Southern Presbyterians Leaders 1683-1911, by Henry Alexander White, published by the Banner of Truth Trust, hardback, 482 pages, obtainable from the Free Presbyterian Bookroom.
The author outlines the story of the main figures in the Presbyterian Church in the south east of the United States. Many of them were of Scottish extraction, some of them having emigrated from the north of Ireland. Among the latter was Francis Makemie, the first in a long line of godly Presbyterians, who, when accepted as a student for the ministry, told the presbytery about “a work of grace and conversion wrought in my heart at 15 years of age by and from the pains of a godly schoolmaster who used no small diligence in gaining tender souls to God’s service and fear”.
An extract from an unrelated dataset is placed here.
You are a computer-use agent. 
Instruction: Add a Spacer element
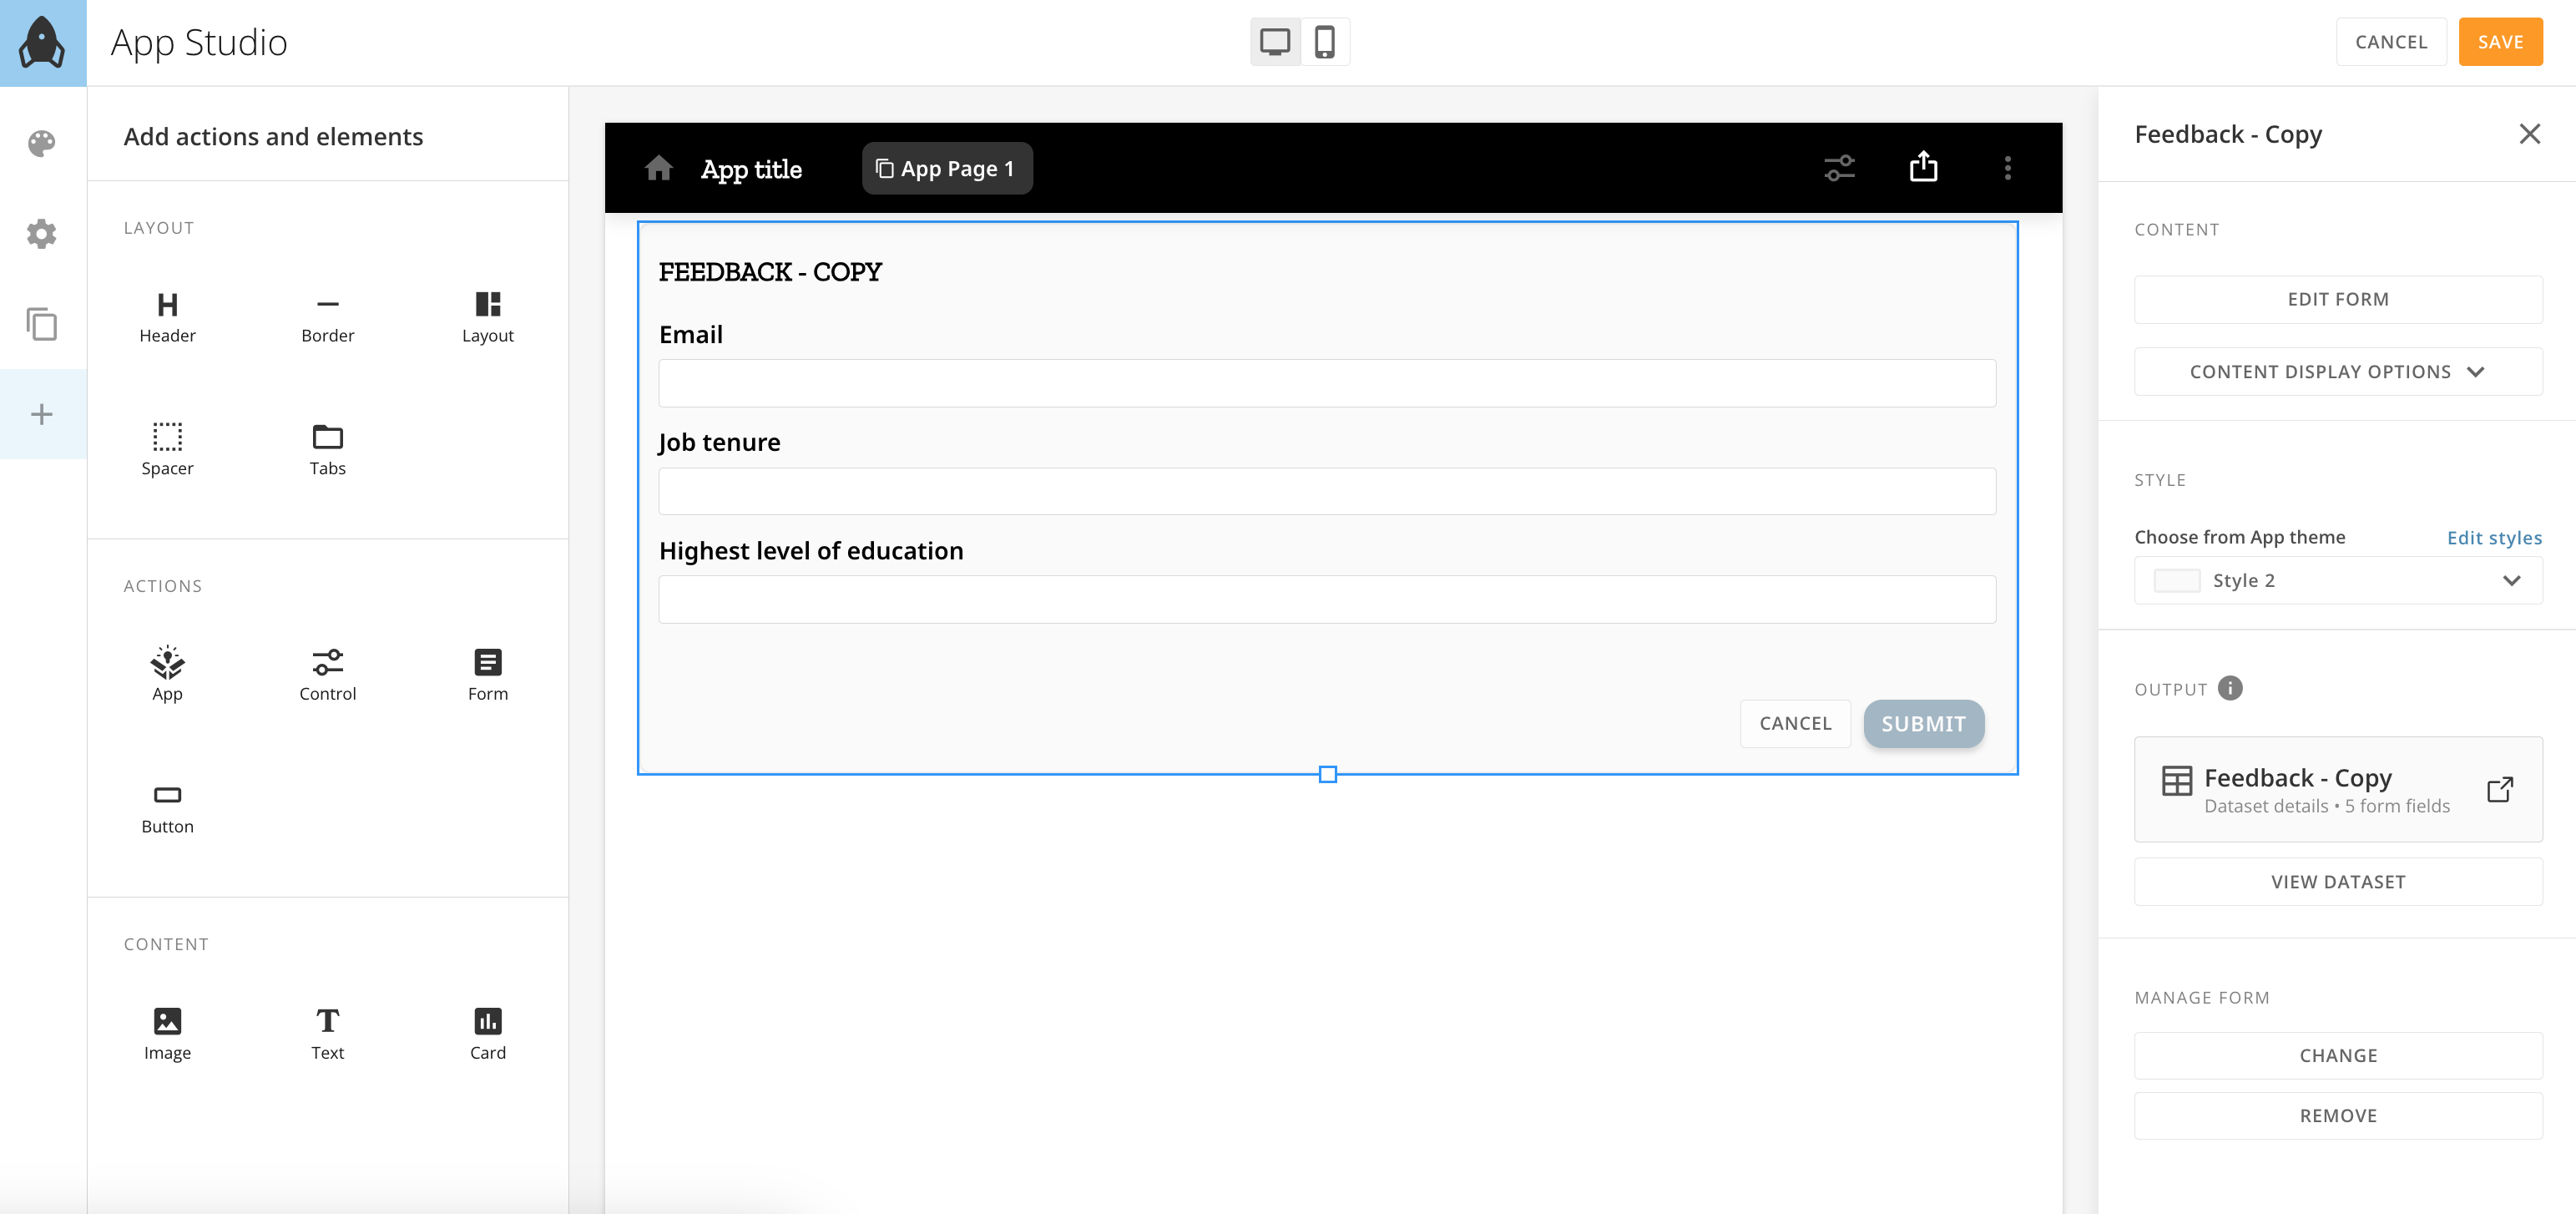(x=166, y=448)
None of the chapters are long, and sometimes the account is little more than a list of names. But one gets a clear impression of the many godly men who proclaimed the gospel of Jesus Christ in the southern states during this period of over 200 years till White’s own time. Among them was Samuel Davies who said, before his death in 1761 at the age of only 37: “Formerly I have wished to live longer that I might be better prepared for heaven, but . . . after long trial I found this world a place so unfriendly to the growth of everything divine and heavenly that I was afraid if I should live any longer I should be no better fitted for heaven than I am”. We are told of Davies coming, on one of his many long preaching journeys, to Joe Morton’s home. There the minister spent the night, and along “with him Christ and salvation came to that house”. A church was formed in that district and Joe Morton became its first elder. While they were without a pastor, he called the people together every Sabbath, read a sermon to them and then questioned the children from the Shorter Catechism.
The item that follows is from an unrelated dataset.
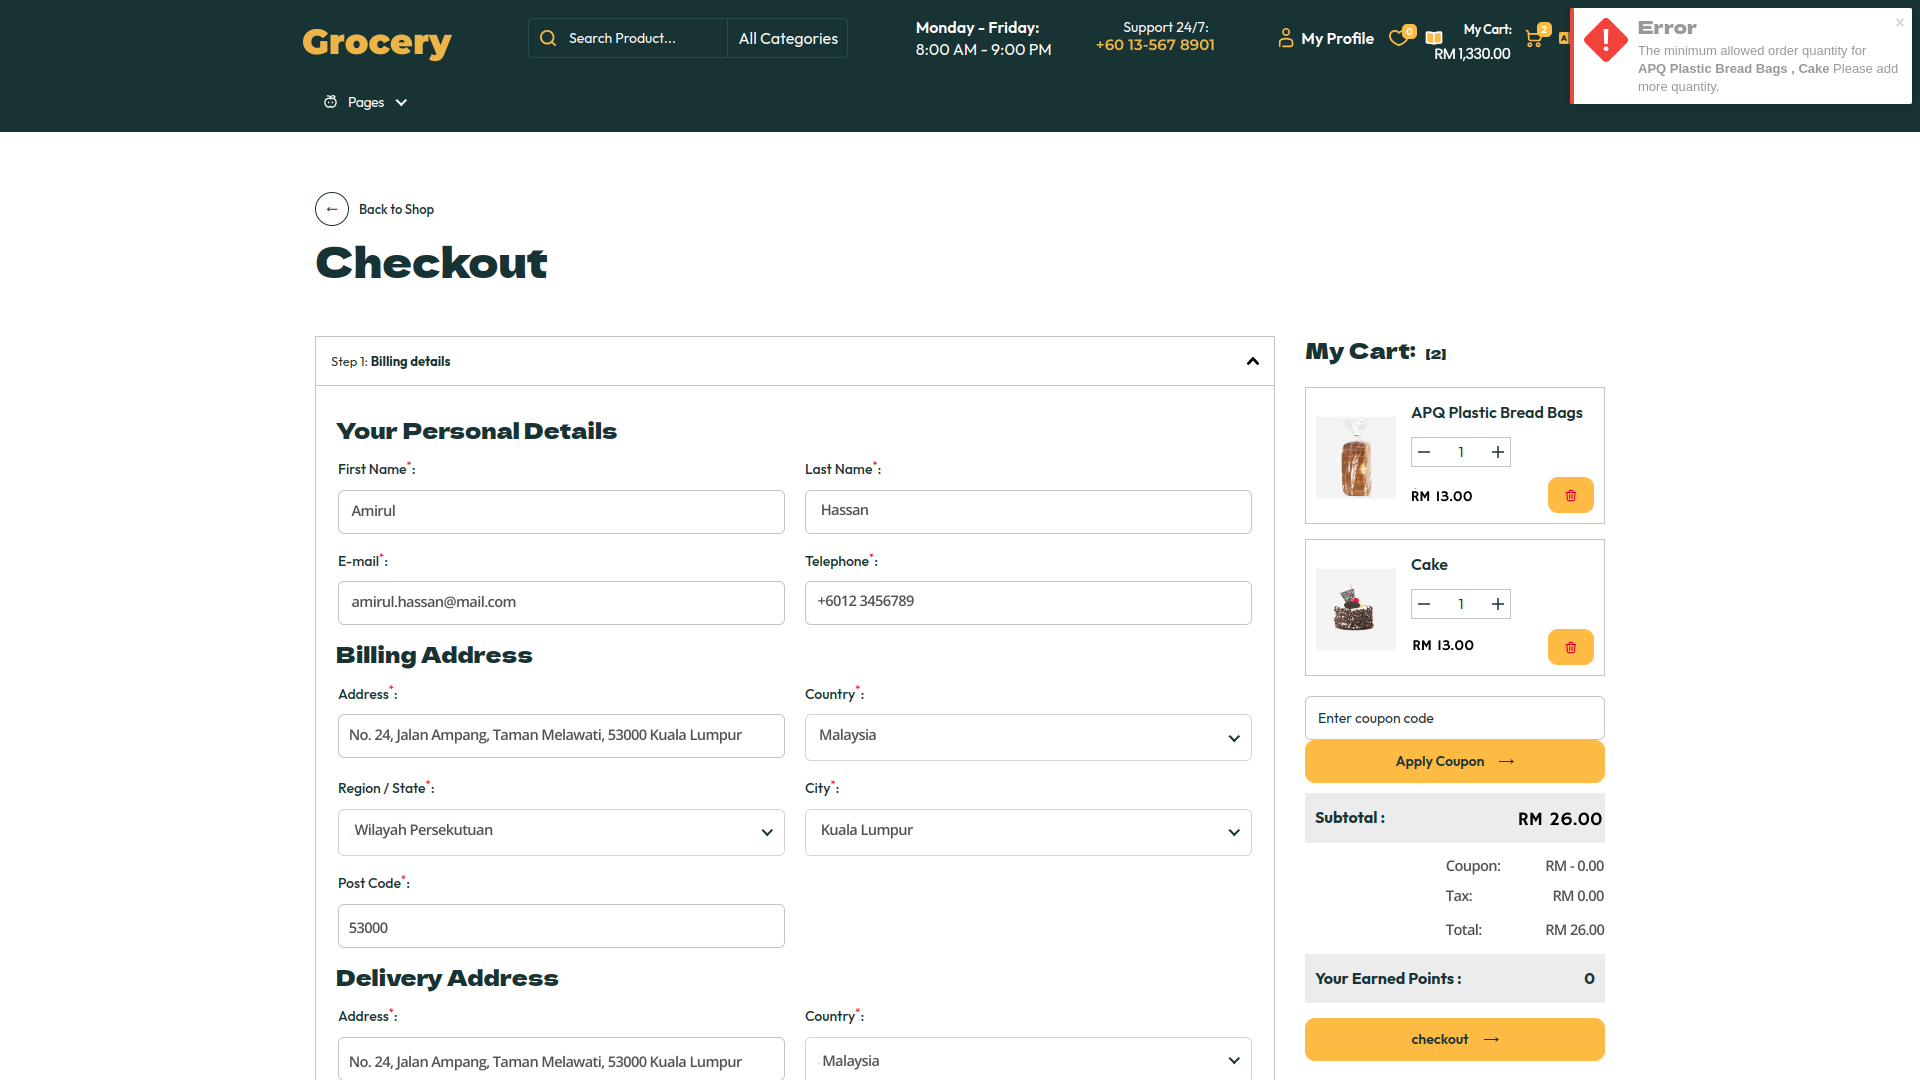Open the Pages menu
The width and height of the screenshot is (1920, 1080).
[366, 102]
W S Plumer and J H Thornwell will be familiar to some readers, as will R L Dabney, who, after a few hours of severe suffering, uttered his final. triumphant words: “The blessed rest is here!” Among the many less familiar figures is George Baxter. One Sabbath afternoon, he preached to a large congregation in Virginia on the text, “The wicked are like the troubled sea which cannot rest”. Some sat in a grove of trees and others on a mountainside. The preacher’s face was bathed in tears and the whole congregation was deeply moved. Very solemnly, he pointed them to the moment of death and the day of judgement. “Suppose, as you are seated here this moment,” he told them, “that you should see the heavens above suddenly gathering blackness and feel the earth, under some mysterious power, trembling beneath your feet, and you who are seated upon the mountain should feel it shaking to its foundation and, looking up to its top, we should see it nodding to its fall. What would nature dictate? We should all flee in horror from the fatal spot. But how completely will all this feeling be reversed to the impenitent at the last day! O, you will then say to the mountains and to the rocks, ‘Fall on us, and hide us from the wrath of the Lamb, for the great day of His wrath is come and who shall be able to stand?'”
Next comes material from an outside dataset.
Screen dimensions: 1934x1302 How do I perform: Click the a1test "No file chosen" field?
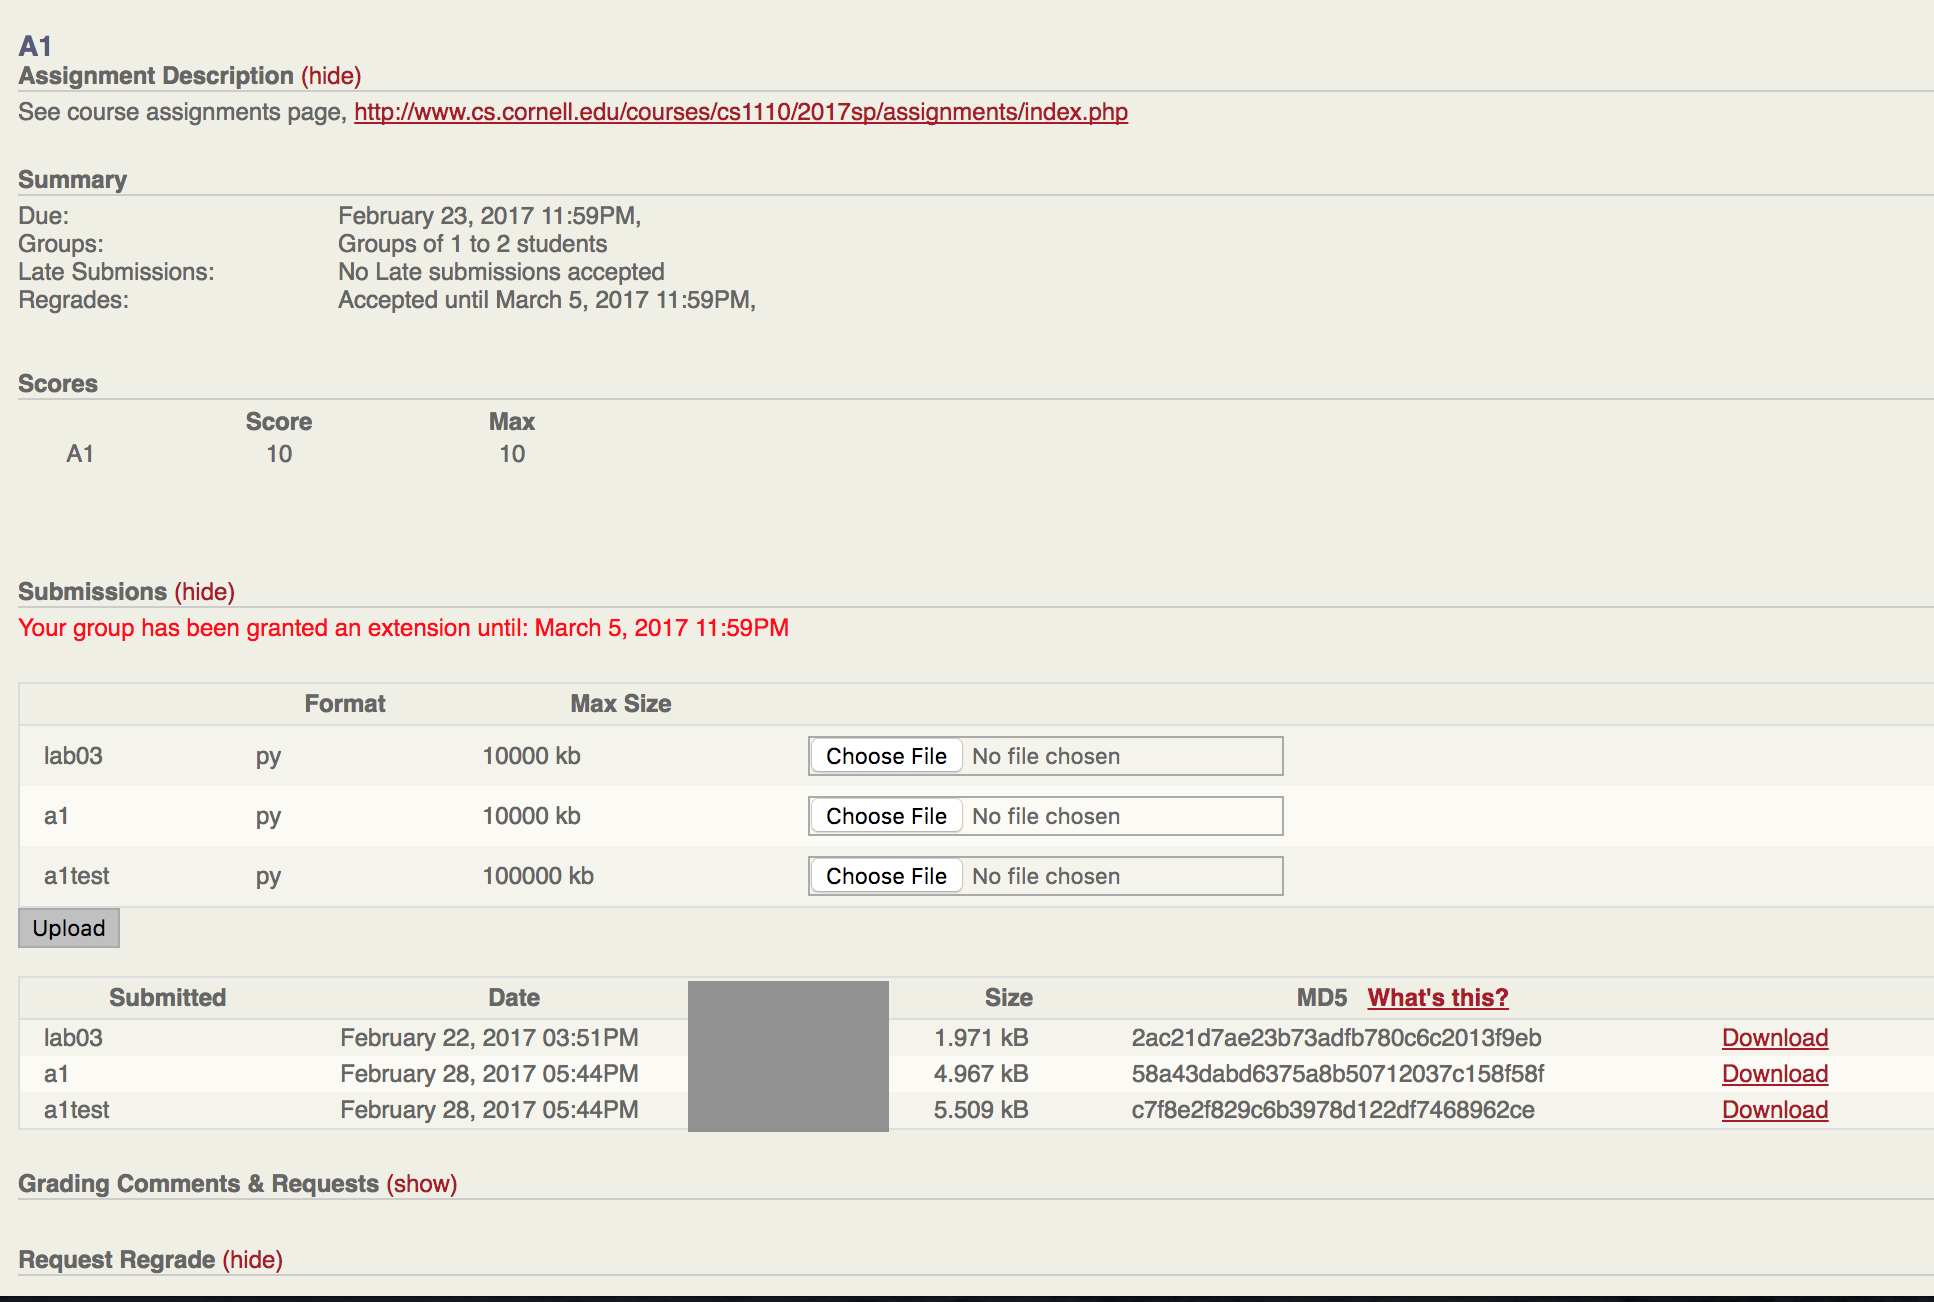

“The effect of these words”, says the author, “was marvellous. The whole assembly seemed to sway back and forth as if moved by a mighty wind and many . . . turned to see if the mountain was not really about to fall.” There were spiritual effects also, and among those so influenced by Baxter’s preaching was W S Plumer mentioned above, extracts from whose writings have appeared in this magazine.
British readers might well feel happier if less space had been given to wars fought on the other side of the Atlantic. But that is a minor complaint; one leaves the book with the strong impression of the great multitude of men whom God raised up to advance His cause in southern states of the USA, and with the longing that many such men would be raised up in our generation too.